I was never a Boy Scout, but have come to appreciate their motto, "Be prepared." For scouts, those two powerful words represent being in a state of readiness in mind and body to perform whatever duty is necessary. In any situation, to be prepared means you are ready and physically fit to perform as need be. After Hurricane Irma a couple weeks ago and the tornado and storms we endured in January, many of us have come to realize the importance of being prepared.
Along with food storage, water, a full tank of fuel, having a backup generator and other emergency items, we were ready to handle whatever Irma had to deliver. Fortunately, for most of us this devastating storm just amounted to a day of inconvenience and yard cleanup.
We have both expected and unexpected situations in our life that we need to prepare for. Just as we have insurance in case our health declines, it is important to create our own "insurance policy" for every area of life. The process of staying fit can act as insurance against heart disease, diabetes, and other diseases as we age.
But like other areas in life, preparedness is one of the more important aspects of maintaining a successful fitness plan. If you have emergency backup plans for other life situations, why don't you have one for getting healthy? Along with being prepared, also think purpose, plan and prioritize.
Purpose
What do you want to accomplish and why is that goal important to you? Your plan should be specific and relative to your needs and desires. Training with purpose and intent is vital to accomplish any fitness quest. Consider your current goals. Are they meaningful, or are they just a gluten free cookie-cutter replica of someone else's fitness goal? A goal that isn't attached to something deep and personal is a dead-end waiting to happen. It should hurt if you fail. If it doesn't, it won't drive you.
Plan
A successful plan sets quantifiable goals. Although it all starts with a goal, if you don't have an action plan your goals are just dreams. Be sure it is a realistic plan. If you've never exercised before and set a goal to run a 5-minute mile in a month, you've almost certainly set yourself up for failure. It's great to be motivated and set lofty goals, but they must be realistic. The sky can be the limit, but progress with incremental attainable goals. Lastly, always have a backup plan. Whether it's a hurricane or some minor catastrophe, even the best designed plans can go awry.
Prepare
Once your plan is in place, you must be prepared to execute. Being ready is not the same as being prepared. If you
have decided to change your lifestyle and are motivated than you are ready. Being prepared will take more conscious effort. This not only applies to exercise, but is of even more importance in maintaining healthy eating habits. Designate one day (Sunday for most) as a preparation day for your whole week. Make a list of your week's meals and the ingredients required for the entire week. Use this as your grocery shopping list. You can then prepare a whole week of meals and store them in individual covered containers for each day of the week. Without doing this, you will be more likely to impulsively grab something from a vending machine when you are hungry, or drive through a fast food place.
Prioritize
We get excited about getting in shape at the start of the year, or before an upcoming event like a class reunion, but as time passes our goals are moved lower on our totem pole of priorities. Only by making and keeping your fitness program a priority, will you avoid setbacks and relapses. Treat working out like an important errand. Work days can be hectic and tempt us to procrastinate on working out. You schedule times for other people and things in your life, so don't put your needs on the back burner. Schedule an appointment with yourself to unwind and re-energize.

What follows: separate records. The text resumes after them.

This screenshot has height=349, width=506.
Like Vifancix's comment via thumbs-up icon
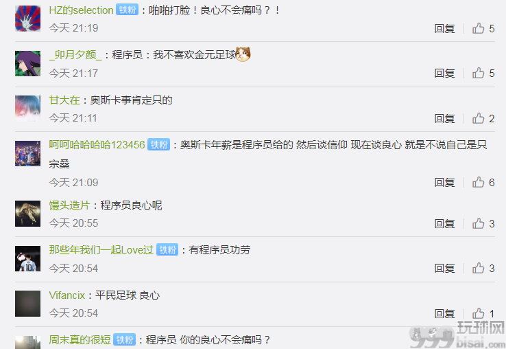point(479,313)
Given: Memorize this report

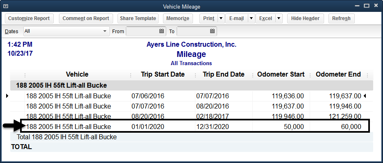Looking at the screenshot, I should 178,18.
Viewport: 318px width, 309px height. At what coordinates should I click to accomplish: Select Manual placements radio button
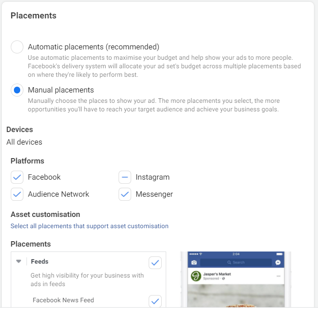(17, 90)
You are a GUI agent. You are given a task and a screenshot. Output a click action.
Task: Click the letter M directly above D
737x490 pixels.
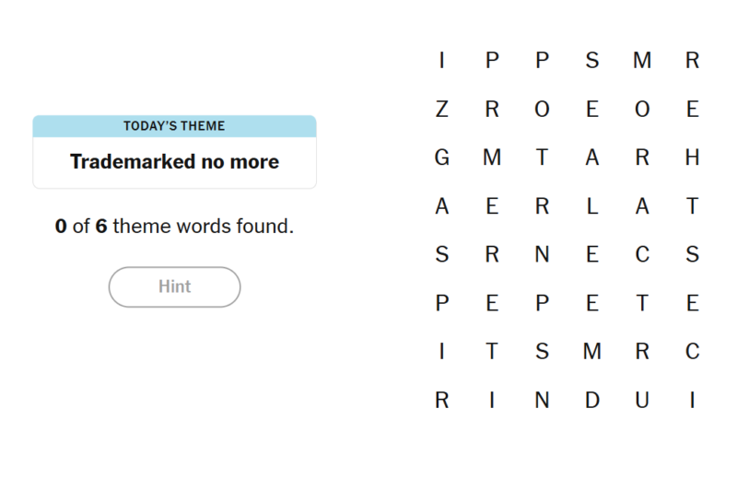592,352
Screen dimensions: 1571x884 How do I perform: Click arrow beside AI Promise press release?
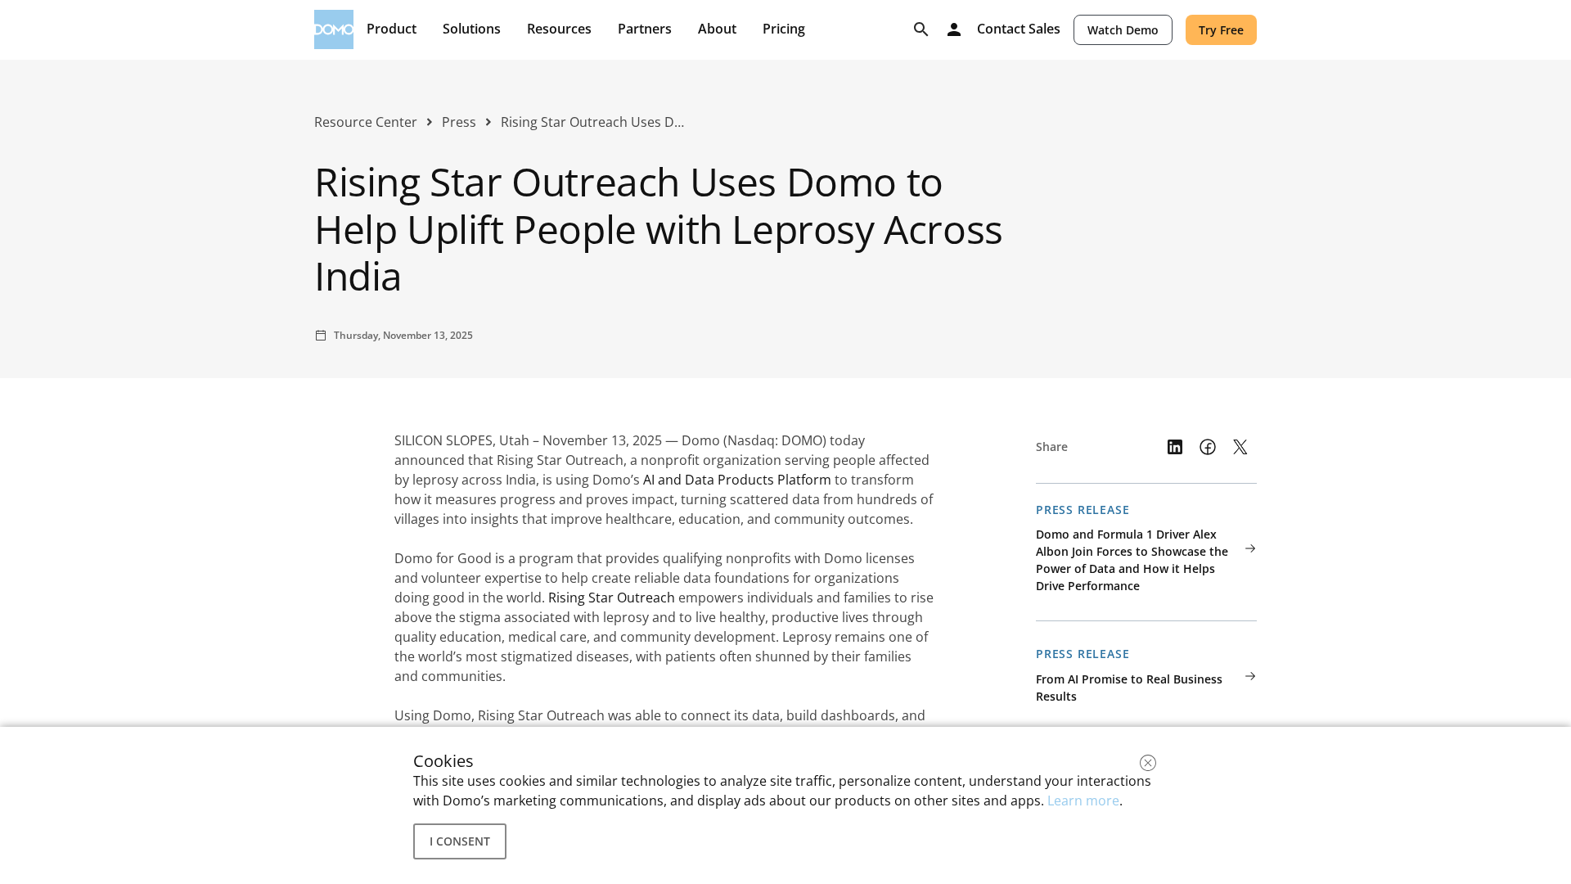[x=1249, y=676]
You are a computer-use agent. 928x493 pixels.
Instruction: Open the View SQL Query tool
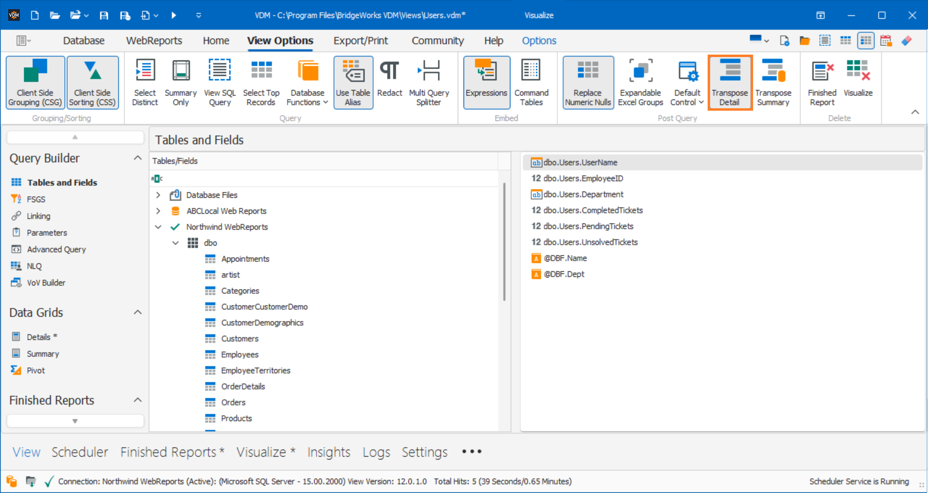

Take steps to being fully prepared and then put your plan in to action. Being proactive is about taking responsibility for your life. Proactive people focus their time and energy on things they can control. By proactively preparing, you won't have to react negatively to every little catastrophe and you can stay in control and succeed.
Perry Buchanan, owner of PT Gym, is certified as an Exercise Physiologist through the American College of Sports Medicine, and Fitness Nutrition Specialist through the National Academy of Sports Medicine. Email him at perry@ptgym.com. Follow @ptgym on Twitter.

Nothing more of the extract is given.